Institut für Kommunikationsgeschichte
und angewandte Kulturwissenschaften

Freie Universität Berlin

Brief von George Grosz an Hermann Borchardt, August 1939, mit der Bitte, das Kriegsbeil zu begraben.

Projekte

Von Berlin nach New York

Dokumentation einer Freundschaft im Exil.
Der unveröffentlichte Briefwechsel zwischen Hermann Borchardt und George Grosz

Gegenstand dieses Forschungs- und Editionsprojekts ist die Korrespondenz zwischen Hermann Borchardt und George Grosz, zwischen einem noch bis heute weithin unbekannten Schriftsteller und seinem engsten Freund, einem der berühmtesten deutschen Maler und Graphiker des letzten Jahrhunderts.
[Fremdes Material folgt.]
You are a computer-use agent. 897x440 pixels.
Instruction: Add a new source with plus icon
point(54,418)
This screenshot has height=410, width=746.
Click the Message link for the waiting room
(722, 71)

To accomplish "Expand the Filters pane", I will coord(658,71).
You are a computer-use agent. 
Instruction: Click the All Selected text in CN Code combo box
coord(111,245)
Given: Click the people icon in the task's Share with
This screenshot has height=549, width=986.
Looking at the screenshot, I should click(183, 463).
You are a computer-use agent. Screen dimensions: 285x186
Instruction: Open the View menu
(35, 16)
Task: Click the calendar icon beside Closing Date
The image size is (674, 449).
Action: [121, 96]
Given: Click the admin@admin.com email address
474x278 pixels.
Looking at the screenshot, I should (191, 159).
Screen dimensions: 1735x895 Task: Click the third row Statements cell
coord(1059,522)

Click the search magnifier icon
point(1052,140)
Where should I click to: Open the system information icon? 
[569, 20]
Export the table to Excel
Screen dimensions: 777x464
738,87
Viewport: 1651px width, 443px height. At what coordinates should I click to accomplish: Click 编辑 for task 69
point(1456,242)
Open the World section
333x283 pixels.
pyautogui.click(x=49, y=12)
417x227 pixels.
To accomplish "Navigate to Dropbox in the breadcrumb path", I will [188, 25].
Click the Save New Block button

Beide müssen Deutschland 1933 verlassen: Grosz emigriert ohne Umweg nach New York, Borchardt zunächst nach Frankreich, dann in die Sowjetunion, von dort zurück nach Deutschland, wo er bald als Remigrant festgenommen und in den Konzentrationslagern Esterwegen und Dachau inhaftiert wird, bis man ihn schließlich, mit Grosz‘ Hilfe, in die USA ausreisen läßt.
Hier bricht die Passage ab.